— BEGIN Data for this task —
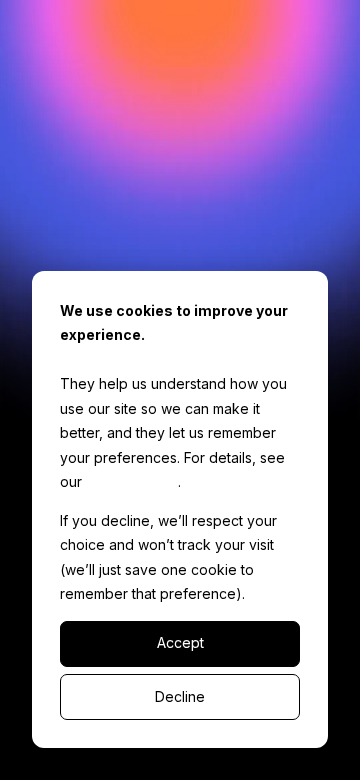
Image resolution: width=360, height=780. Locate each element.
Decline (180, 696)
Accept (180, 642)
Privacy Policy (132, 481)
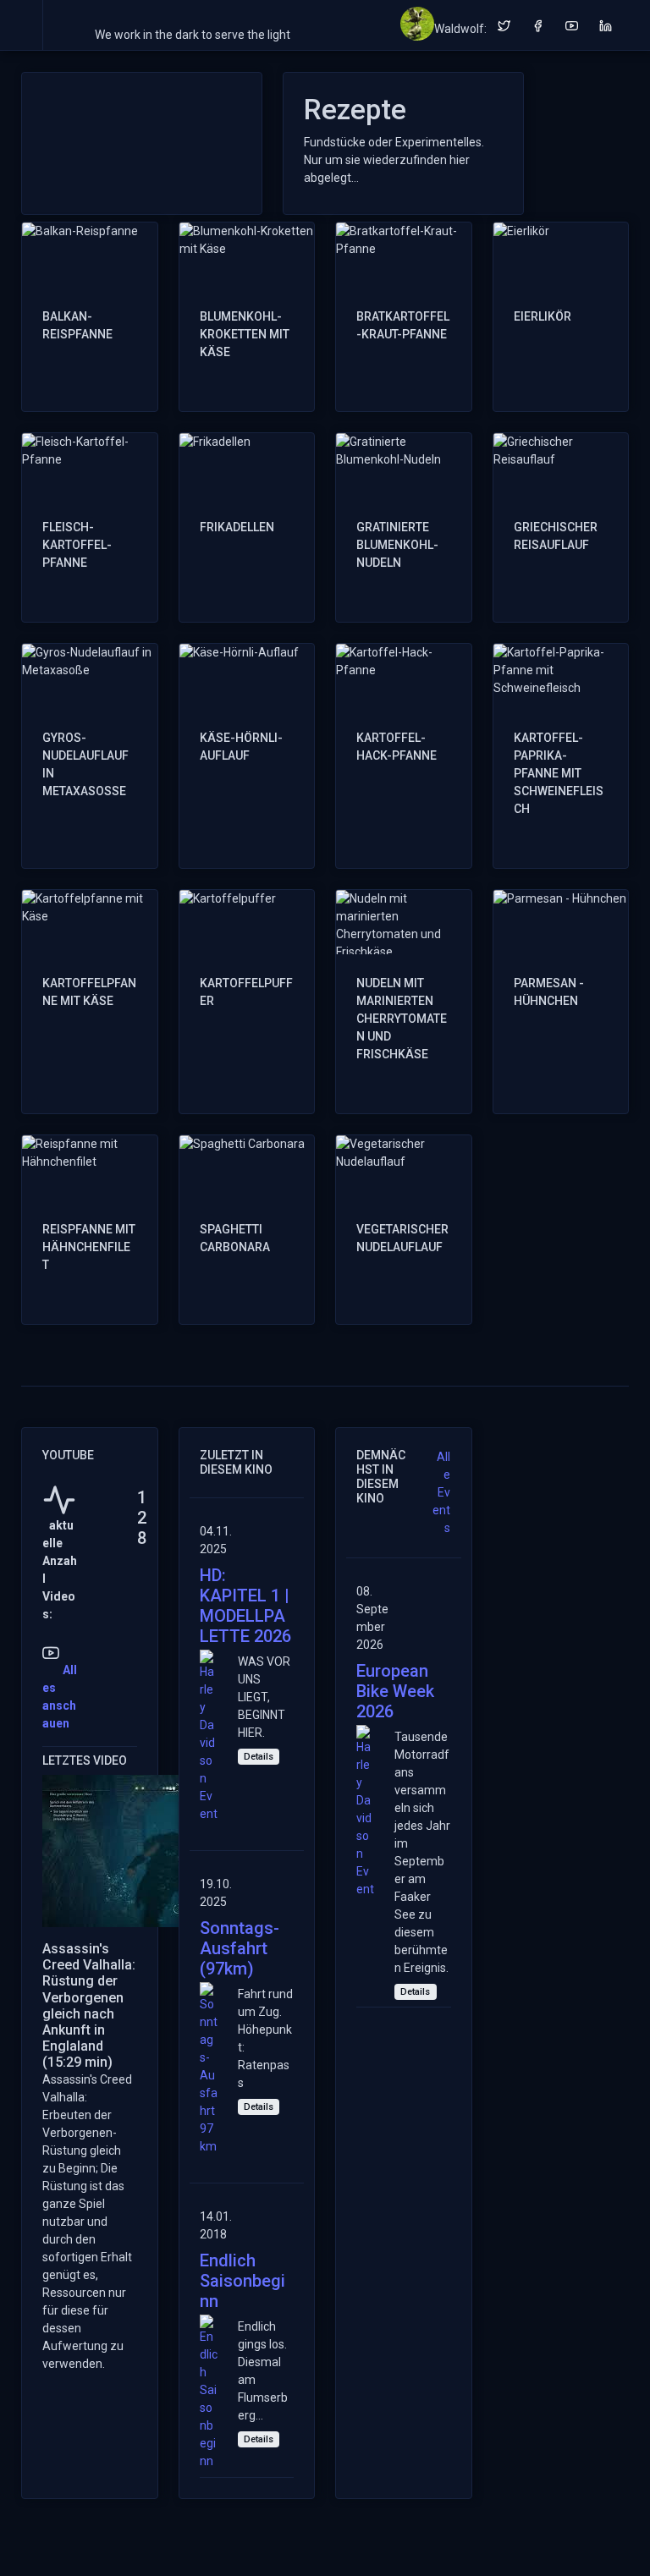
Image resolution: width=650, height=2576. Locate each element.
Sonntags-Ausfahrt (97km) (239, 1948)
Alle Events (441, 1492)
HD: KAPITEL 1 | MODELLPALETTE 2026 (245, 1605)
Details (258, 1756)
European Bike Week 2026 (395, 1691)
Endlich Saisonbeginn (242, 2280)
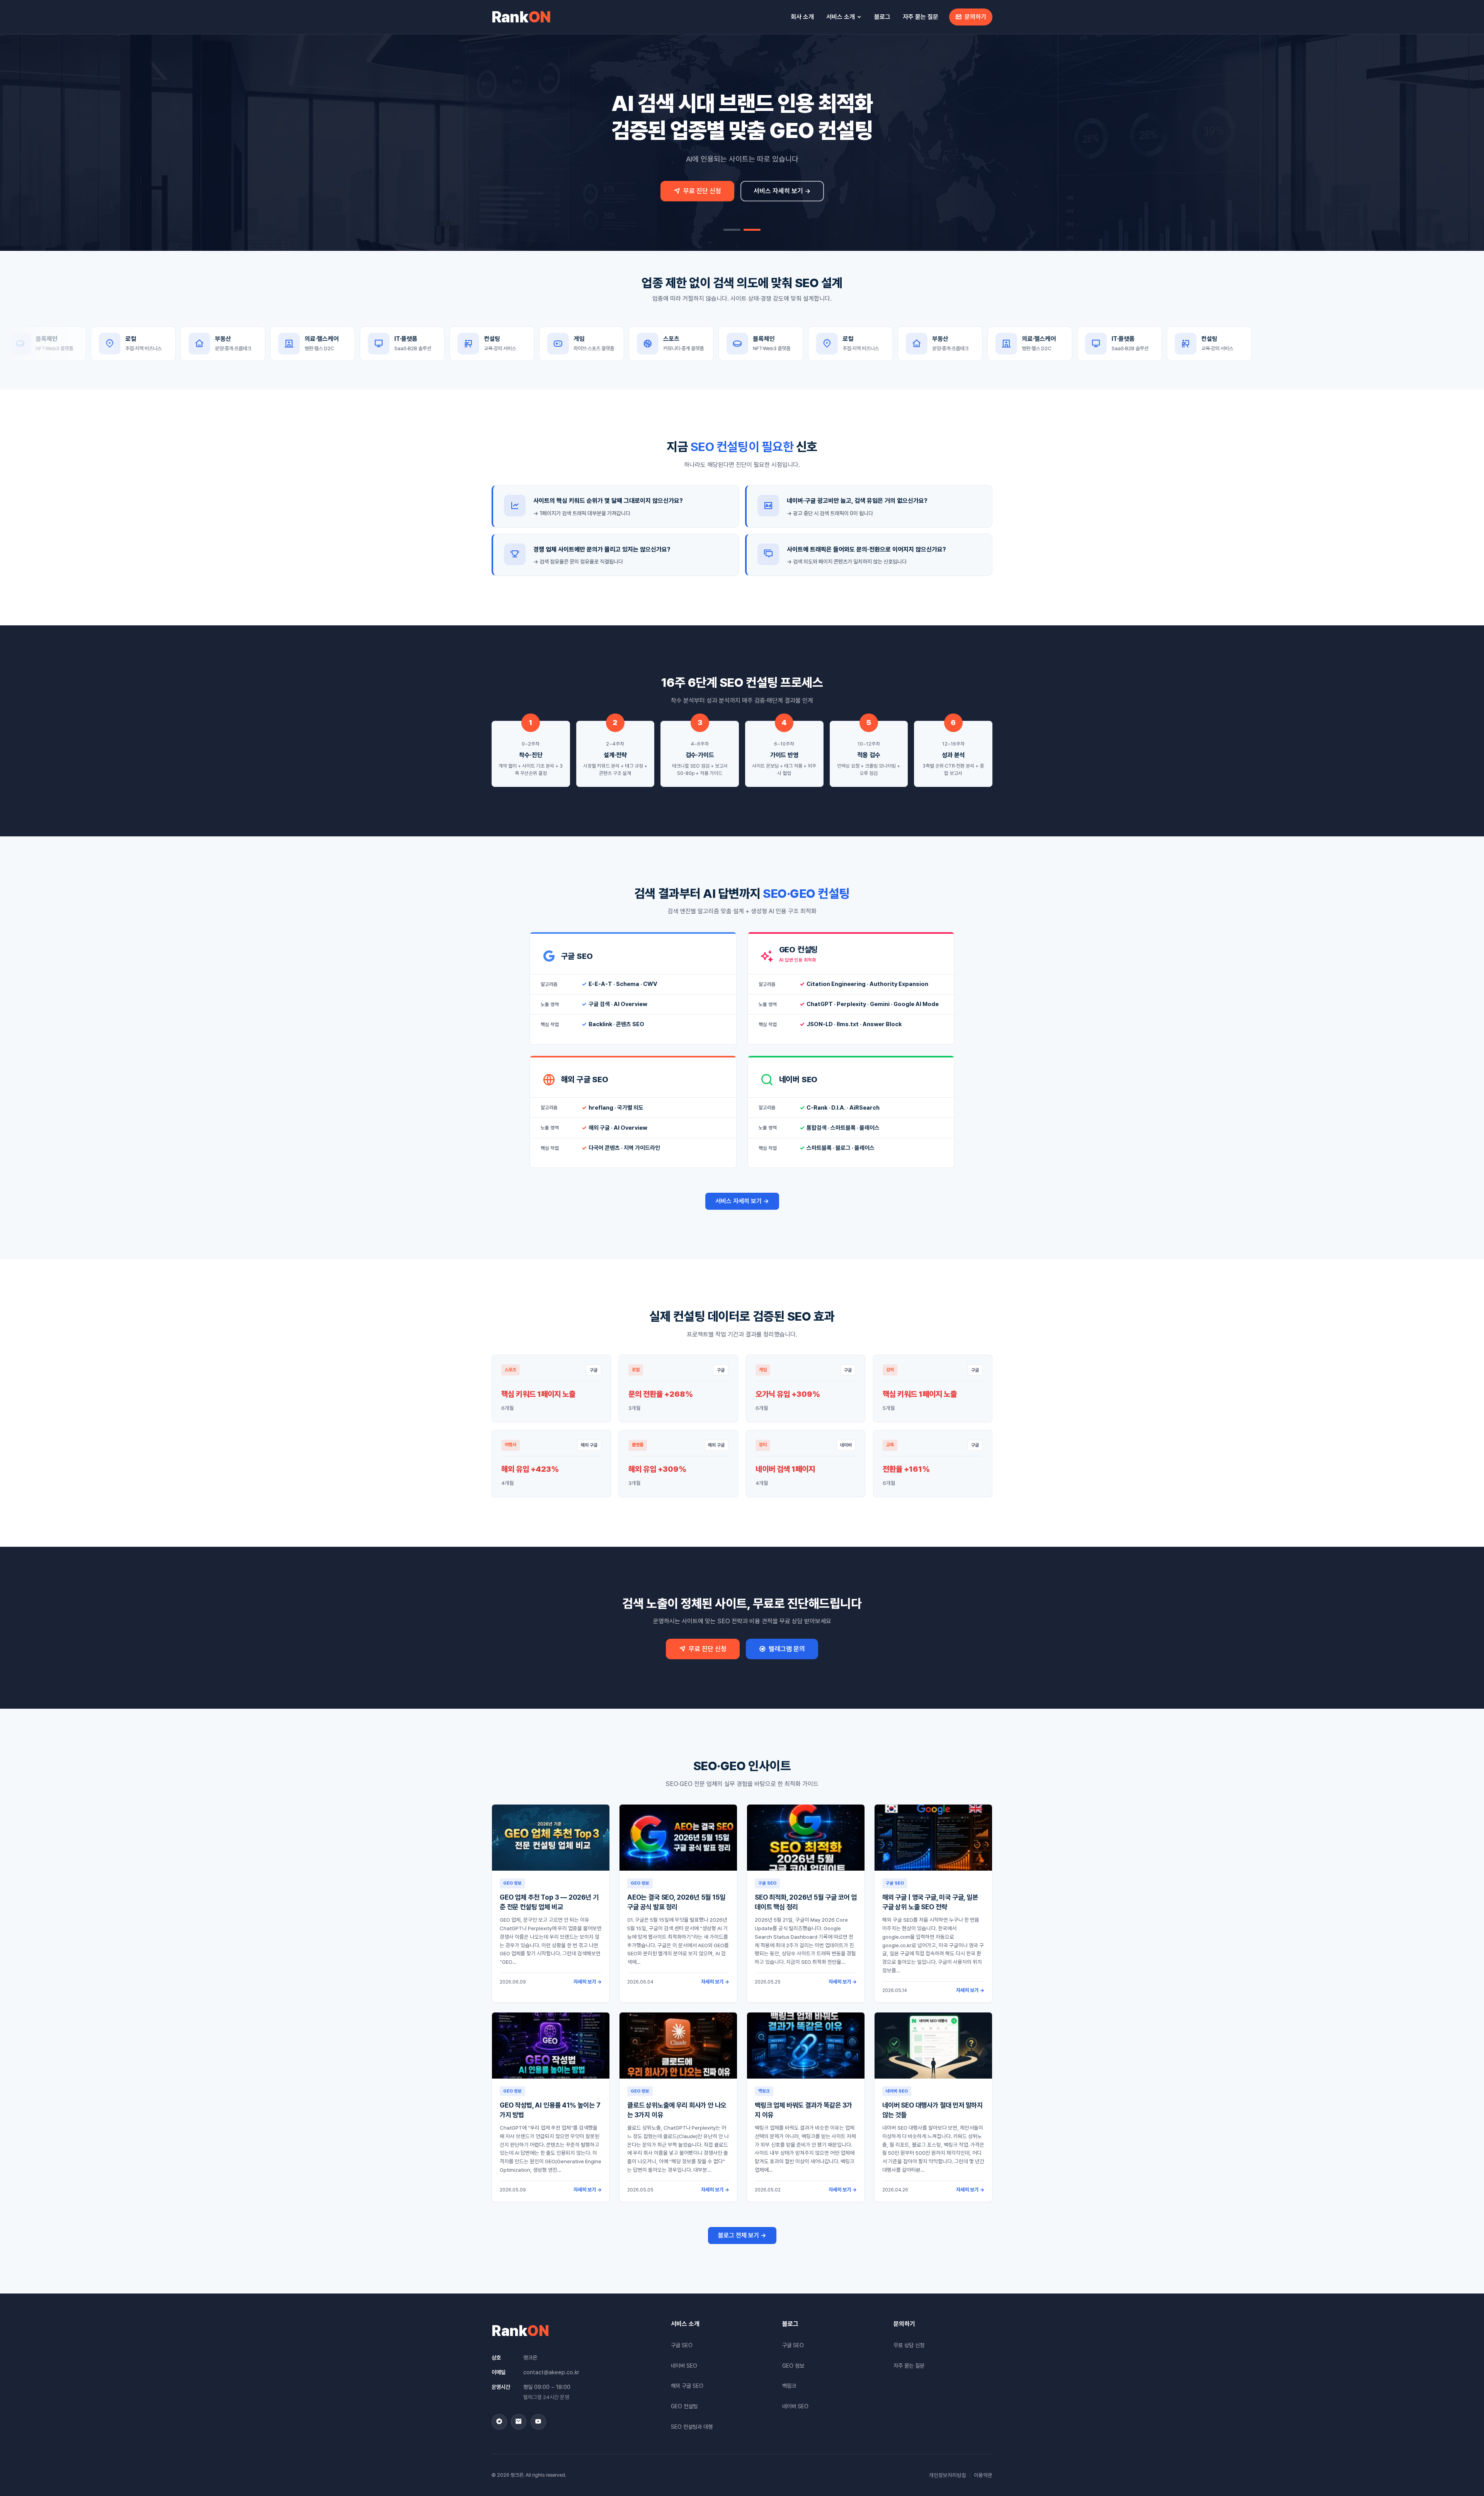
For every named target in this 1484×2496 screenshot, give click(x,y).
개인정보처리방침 (947, 2475)
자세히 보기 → (588, 1982)
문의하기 (974, 16)
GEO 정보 (793, 2365)
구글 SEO (682, 2345)
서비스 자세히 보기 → (782, 191)
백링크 (789, 2385)
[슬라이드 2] (752, 230)
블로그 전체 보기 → (742, 2235)
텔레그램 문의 (787, 1649)
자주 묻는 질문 (920, 16)
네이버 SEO (684, 2365)
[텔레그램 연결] (499, 2422)
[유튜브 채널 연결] (538, 2422)
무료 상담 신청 (908, 2345)
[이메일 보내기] (518, 2422)
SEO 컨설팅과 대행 (692, 2426)
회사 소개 (802, 16)
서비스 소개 (840, 16)
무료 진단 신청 (702, 191)
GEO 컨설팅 (684, 2406)
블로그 (882, 16)
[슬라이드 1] (731, 230)
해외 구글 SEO (687, 2385)
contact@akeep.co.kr (551, 2372)
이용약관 (983, 2475)
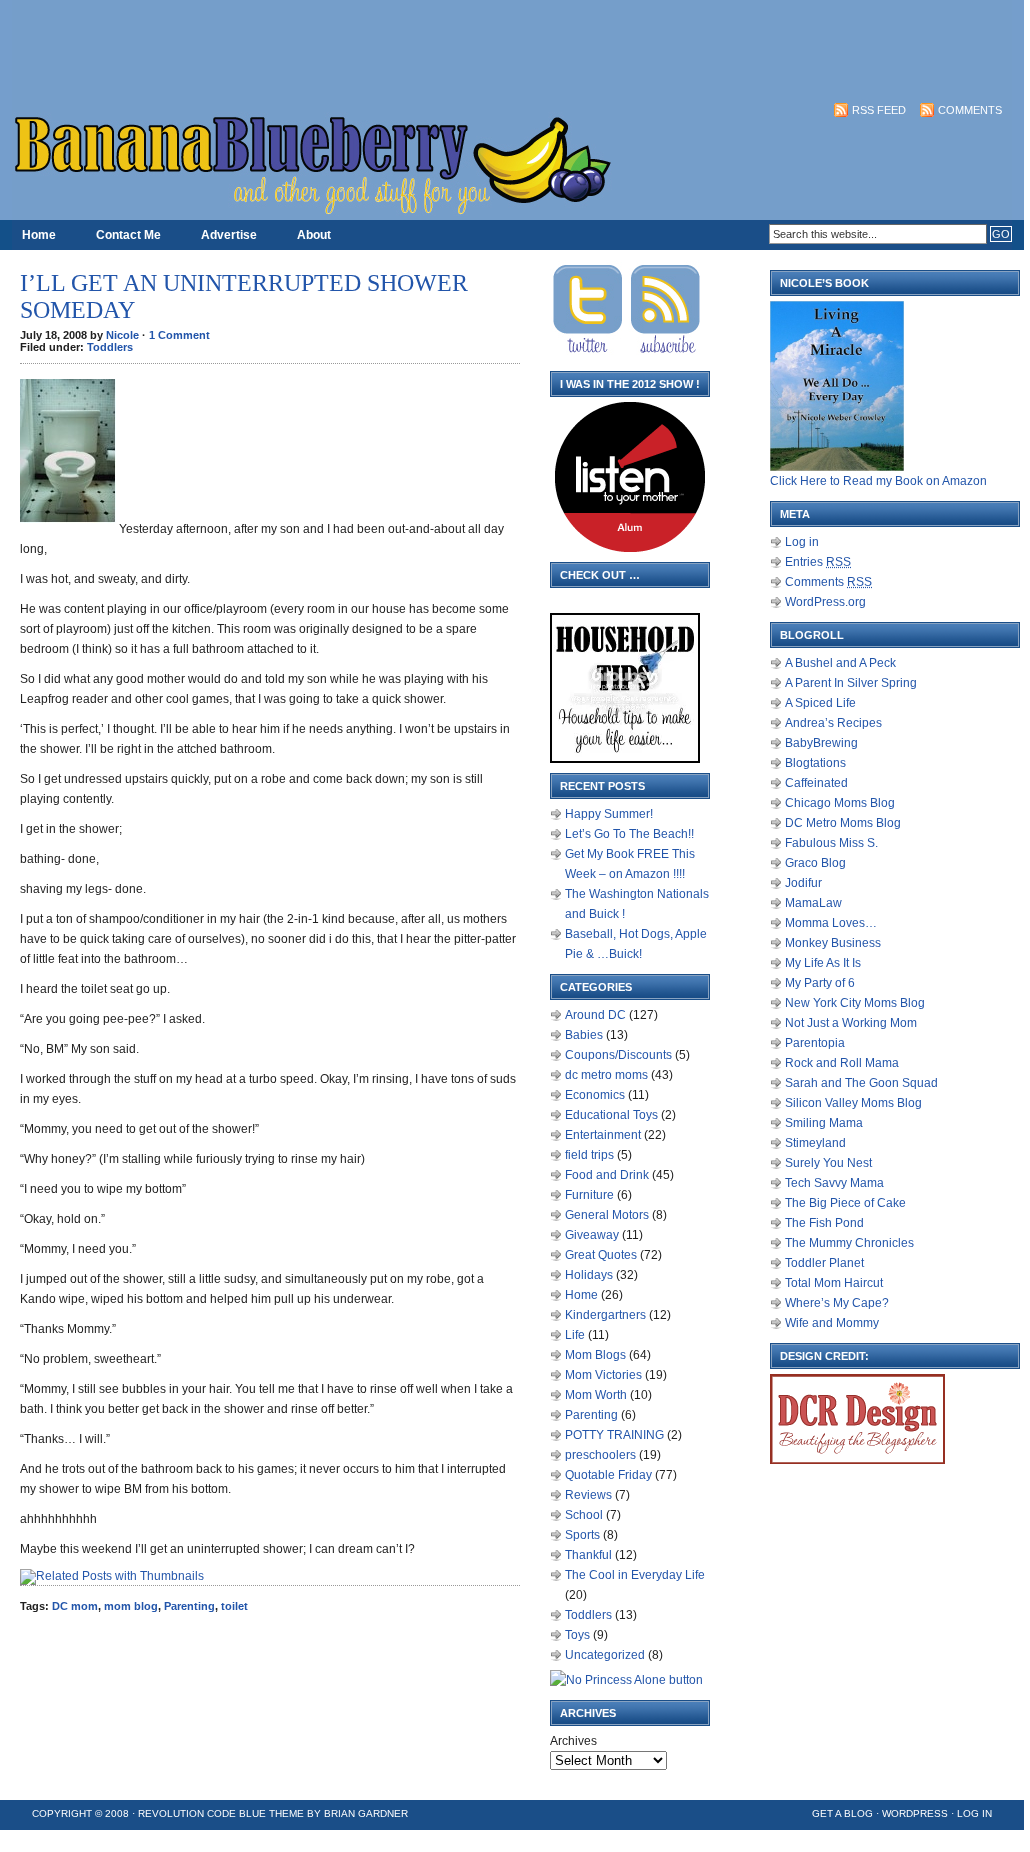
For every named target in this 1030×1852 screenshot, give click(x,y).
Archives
— END Data for this task —
Task prompt: Copy every line of the entries above word for word, leaving out the pictures.

Response:
Image resolution: width=360, height=780. Locate each element.
Decline (180, 696)
Accept (180, 642)
Privacy Policy (132, 481)
Image resolution: width=650, height=2576. Locate each element.
Sonntags-Ausfahrt (97km) (239, 1948)
Alle Events (441, 1492)
HD: KAPITEL 1 | MODELLPALETTE 2026 (245, 1605)
Details (258, 1756)
European Bike Week 2026 (395, 1691)
Endlich Saisonbeginn (242, 2280)
For every named target in this 1484×2496 screenshot, give click(x,y).
개인정보처리방침 (947, 2475)
자세히 보기 → (588, 1982)
문의하기 (974, 16)
GEO 정보 (793, 2365)
구글 SEO (682, 2345)
서비스 자세히 보기 → (782, 191)
백링크 (789, 2385)
[슬라이드 2] (752, 230)
블로그 전체 보기 → (742, 2235)
텔레그램 문의 (787, 1649)
자주 묻는 질문 (920, 16)
네이버 SEO (684, 2365)
[텔레그램 연결] (499, 2422)
[유튜브 채널 연결] (538, 2422)
무료 상담 신청 (908, 2345)
[이메일 보내기] (518, 2422)
SEO 컨설팅과 대행 (692, 2426)
회사 소개 (802, 16)
서비스 소개 (840, 16)
무료 진단 신청 (702, 191)
GEO 컨설팅 (684, 2406)
블로그 (882, 16)
[슬라이드 1] (731, 230)
해외 구글 SEO (687, 2385)
contact@akeep.co.kr (551, 2372)
이용약관 (983, 2475)
For every named target in this 1030×1852 screenshot, give click(x,y).
Archives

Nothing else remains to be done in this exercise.